> **PROMPT**
In the records below, find the line with "Task: Click the curly braces icon"; retype that line and all the following lines through the end, exactly, and add nothing.

> **EXTRACTED ENTRIES**
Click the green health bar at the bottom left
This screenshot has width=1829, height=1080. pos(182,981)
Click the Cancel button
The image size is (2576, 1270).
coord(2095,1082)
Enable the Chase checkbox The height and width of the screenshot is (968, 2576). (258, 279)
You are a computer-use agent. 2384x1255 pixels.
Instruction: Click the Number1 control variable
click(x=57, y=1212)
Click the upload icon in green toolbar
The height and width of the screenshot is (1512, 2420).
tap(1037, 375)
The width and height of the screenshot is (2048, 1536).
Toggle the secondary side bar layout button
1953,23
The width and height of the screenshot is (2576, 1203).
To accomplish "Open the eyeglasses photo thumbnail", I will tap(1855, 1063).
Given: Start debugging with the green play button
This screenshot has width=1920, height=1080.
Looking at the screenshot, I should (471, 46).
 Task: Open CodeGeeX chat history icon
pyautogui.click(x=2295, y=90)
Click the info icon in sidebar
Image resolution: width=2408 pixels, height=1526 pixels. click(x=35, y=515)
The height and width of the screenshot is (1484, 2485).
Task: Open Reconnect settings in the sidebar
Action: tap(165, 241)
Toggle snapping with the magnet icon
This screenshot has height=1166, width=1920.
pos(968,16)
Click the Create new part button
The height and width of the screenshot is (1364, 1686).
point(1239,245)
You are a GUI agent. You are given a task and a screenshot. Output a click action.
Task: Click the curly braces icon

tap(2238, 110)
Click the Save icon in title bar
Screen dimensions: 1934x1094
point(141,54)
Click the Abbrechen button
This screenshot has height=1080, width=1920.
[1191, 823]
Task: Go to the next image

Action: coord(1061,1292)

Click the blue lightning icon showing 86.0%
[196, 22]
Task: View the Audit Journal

> **RESULT**
Task: Click the curly braces icon

tap(2238, 110)
Click the Save icon in title bar
Screen dimensions: 1934x1094
point(141,54)
Click the Abbrechen button
This screenshot has height=1080, width=1920.
[1191, 823]
Task: Go to the next image

Action: coord(1061,1292)

Click the blue lightning icon showing 86.0%
[196, 22]
Task: View the Audit Journal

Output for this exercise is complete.